* [Tasks to complete]
(1) Please change "doctrine" to "rulebook" in the veganism excerpt, giving it again starting with "This is important" and going on through "cruelty to animals.".
(2) Extend the passage on veganism and animal-tested medicines, picking up after its final sentence.
Start of Text excerpt
Veganism: As Far as Is Possible & Practicable
In the definition of veganism we mention above and which is widely accepted by most people in the vegan world, there is a very important term, namely: “as far as is possible and practicable”.
This is important as it effectively gives vegans the permission to exercise their own judgement when it comes to certain situations and not to feel like they are blindly following a doctrine that is set in stone and has no room for interpretation.
Vaccinations & Medicines
In the United Kingdom, all medicines and vaccines that are given to humans will have had to have been tested on animals of some sort at some time. This could prove to be troubling to some vegans because their very way of life is geared towards excluding all forms of exploitation of and cruelty to animals.
Clearly testing vaccines on animals, for instance, would involve at least exploitation and possibly cruelty, but if there is no viable alternative we – and most vegans – would accept that this fits into the “as far as is possible and practicable” part of the definition. In short, if you never take any medicines, medical treatments or vaccines that have been tested on animals, you are going to be in serious trouble if you get ill or if you want to avoid getting infected with a nasty disease.
End of Text excerpt
Start of Information
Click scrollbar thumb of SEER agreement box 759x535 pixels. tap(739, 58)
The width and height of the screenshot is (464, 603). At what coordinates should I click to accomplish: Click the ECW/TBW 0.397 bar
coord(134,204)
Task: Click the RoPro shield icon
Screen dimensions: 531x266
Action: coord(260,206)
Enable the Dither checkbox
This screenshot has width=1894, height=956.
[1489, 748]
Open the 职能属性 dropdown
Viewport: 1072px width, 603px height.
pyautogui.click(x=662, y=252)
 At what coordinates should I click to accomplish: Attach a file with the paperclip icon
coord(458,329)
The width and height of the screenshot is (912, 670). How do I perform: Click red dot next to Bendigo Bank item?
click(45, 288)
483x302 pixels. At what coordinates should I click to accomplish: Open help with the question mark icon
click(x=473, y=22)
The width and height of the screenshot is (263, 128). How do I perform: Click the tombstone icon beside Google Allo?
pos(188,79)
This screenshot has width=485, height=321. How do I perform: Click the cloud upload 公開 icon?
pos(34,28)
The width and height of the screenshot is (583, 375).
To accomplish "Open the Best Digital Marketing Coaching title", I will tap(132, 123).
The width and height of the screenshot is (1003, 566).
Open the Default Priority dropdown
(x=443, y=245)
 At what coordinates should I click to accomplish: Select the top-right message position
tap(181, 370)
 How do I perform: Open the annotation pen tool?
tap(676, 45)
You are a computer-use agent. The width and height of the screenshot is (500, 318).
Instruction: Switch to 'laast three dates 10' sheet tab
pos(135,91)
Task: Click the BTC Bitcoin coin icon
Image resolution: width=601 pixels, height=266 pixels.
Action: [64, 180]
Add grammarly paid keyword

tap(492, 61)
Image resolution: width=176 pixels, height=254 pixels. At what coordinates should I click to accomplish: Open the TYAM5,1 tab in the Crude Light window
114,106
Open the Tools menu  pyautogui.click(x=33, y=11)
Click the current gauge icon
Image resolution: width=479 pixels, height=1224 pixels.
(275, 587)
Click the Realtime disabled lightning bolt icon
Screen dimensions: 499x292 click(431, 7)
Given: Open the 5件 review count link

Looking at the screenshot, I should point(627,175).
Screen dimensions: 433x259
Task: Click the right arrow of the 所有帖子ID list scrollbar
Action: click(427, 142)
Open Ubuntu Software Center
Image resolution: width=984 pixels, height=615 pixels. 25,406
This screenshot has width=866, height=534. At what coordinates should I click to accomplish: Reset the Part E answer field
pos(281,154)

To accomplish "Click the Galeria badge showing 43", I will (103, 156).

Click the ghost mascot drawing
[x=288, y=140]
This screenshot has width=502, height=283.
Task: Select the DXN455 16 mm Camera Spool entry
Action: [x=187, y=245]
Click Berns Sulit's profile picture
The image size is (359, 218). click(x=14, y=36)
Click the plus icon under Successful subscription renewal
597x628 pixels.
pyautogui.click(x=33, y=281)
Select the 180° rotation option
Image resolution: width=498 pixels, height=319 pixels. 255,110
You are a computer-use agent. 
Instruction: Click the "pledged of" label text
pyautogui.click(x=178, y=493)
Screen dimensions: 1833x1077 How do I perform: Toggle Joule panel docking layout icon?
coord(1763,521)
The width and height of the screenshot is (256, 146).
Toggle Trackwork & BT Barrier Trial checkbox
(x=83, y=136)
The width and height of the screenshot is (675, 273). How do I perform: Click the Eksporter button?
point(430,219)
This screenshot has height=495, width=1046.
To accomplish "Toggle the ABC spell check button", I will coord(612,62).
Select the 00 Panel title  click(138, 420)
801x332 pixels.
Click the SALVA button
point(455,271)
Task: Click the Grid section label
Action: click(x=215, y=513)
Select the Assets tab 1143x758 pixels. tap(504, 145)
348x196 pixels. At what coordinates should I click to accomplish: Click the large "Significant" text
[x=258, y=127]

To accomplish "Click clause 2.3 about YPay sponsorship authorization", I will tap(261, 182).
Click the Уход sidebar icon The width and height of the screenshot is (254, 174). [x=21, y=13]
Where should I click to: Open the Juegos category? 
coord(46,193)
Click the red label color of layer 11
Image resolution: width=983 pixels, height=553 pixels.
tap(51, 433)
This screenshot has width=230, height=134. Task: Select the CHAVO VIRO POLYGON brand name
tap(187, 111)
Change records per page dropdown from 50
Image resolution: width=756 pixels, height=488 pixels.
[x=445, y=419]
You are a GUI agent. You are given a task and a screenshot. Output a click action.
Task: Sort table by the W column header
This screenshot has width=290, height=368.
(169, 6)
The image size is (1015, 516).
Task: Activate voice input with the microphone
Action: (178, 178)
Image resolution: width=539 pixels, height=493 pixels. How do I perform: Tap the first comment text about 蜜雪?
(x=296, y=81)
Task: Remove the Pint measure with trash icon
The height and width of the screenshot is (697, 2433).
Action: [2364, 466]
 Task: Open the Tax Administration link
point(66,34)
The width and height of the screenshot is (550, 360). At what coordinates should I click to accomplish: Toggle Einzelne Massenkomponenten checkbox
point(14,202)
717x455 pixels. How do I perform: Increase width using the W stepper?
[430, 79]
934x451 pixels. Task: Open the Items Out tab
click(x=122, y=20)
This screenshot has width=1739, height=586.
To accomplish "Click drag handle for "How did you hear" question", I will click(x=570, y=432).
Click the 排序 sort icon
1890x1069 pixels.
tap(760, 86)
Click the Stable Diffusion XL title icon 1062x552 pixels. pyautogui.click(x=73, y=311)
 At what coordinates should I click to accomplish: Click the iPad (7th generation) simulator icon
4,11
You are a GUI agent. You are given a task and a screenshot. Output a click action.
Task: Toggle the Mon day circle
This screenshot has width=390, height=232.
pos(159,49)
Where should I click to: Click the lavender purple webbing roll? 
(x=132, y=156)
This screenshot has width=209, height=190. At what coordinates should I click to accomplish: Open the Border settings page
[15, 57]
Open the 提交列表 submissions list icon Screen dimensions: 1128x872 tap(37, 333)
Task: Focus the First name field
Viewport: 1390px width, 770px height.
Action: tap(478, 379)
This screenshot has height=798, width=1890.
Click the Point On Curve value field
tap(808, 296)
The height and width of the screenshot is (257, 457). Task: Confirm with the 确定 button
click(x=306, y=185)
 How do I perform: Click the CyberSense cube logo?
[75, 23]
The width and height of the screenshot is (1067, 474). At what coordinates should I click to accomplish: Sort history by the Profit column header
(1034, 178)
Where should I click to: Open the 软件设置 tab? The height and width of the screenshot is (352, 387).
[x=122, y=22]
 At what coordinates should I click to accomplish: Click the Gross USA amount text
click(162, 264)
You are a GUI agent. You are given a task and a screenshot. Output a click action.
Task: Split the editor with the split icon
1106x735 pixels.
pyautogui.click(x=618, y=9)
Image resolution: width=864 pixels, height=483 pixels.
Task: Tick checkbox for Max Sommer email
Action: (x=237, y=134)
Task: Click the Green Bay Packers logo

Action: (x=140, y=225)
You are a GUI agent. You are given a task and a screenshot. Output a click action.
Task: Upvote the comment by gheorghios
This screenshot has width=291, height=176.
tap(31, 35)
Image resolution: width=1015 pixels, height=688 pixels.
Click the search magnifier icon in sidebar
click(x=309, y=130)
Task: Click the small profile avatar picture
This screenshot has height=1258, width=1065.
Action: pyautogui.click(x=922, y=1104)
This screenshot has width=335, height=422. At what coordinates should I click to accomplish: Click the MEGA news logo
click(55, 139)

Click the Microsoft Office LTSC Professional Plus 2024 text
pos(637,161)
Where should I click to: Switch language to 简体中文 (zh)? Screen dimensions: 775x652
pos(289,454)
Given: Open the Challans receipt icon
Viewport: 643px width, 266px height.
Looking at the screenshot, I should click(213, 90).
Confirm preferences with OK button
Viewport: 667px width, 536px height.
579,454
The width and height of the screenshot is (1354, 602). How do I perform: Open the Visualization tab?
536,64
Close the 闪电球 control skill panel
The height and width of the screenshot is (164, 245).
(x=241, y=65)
End of Information
* [Responses to the exercise]
(1)
This is important as it effectively gives vegans the permission to exercise their own judgement when it comes to certain situations and not to feel like they are blindly following a rulebook that is set in stone and has no room for interpretation.
Vaccinations & Medicines
In the United Kingdom, all medicines and vaccines that are given to humans will have had to have been tested on animals of some sort at some time. This could prove to be troubling to some vegans because their very way of life is geared towards excluding all forms of exploitation of and cruelty to animals.

(2)
Other scenarios in which this clause could come into play is if, for instance, your life or health is being damaged or threatened by animals of some sort. This might be if your home becomes infested by rats (though there are some vegan pest control options that are sometimes available) of if you happen to get accosted by a bear whilst strolling in a National Park while on holiday in Canada (it would probably be unwise to refrain from using bear spray in such a scenario…).
In summary, there are some circumstances in which even the strictest vegans would be well-advised to call on the possible and practicable clause of the definition.
Conclusion: There Is No One Size That Fits All
Of course, there are many people who identify as vegan who simply stick to not eating animal products, and refraining from buying the more obvious animal products (such as leather and wool) and products that they know to have been tested on animals (such as most cigarettes).
Varying Levels of Veganism
Ultimately, each person’s level of veganism is up to them, just as people follow religions to different levels of strictness and orthodoxy, it’s all down to personal choice. Though there are some vegans who suggest so-called “dietary vegans” are not “real” vegans, that is an opinion that is not really very helpful for those trying to promote veganism as it is likely to alienate new vegans if they are told they are not doing it “properly”.
Moreover, whilst we believe veganism is bigger than just diet, the vast majority of animal suffering and death is caused by the food industry. Cutting out meat, fish, dairy and eggs from one’s diet would go a huge way to creating a more vegan world. Beyond that, there is certainly a degree of diminishing returns and looking at one’s diet first is certainly a brilliant place to start.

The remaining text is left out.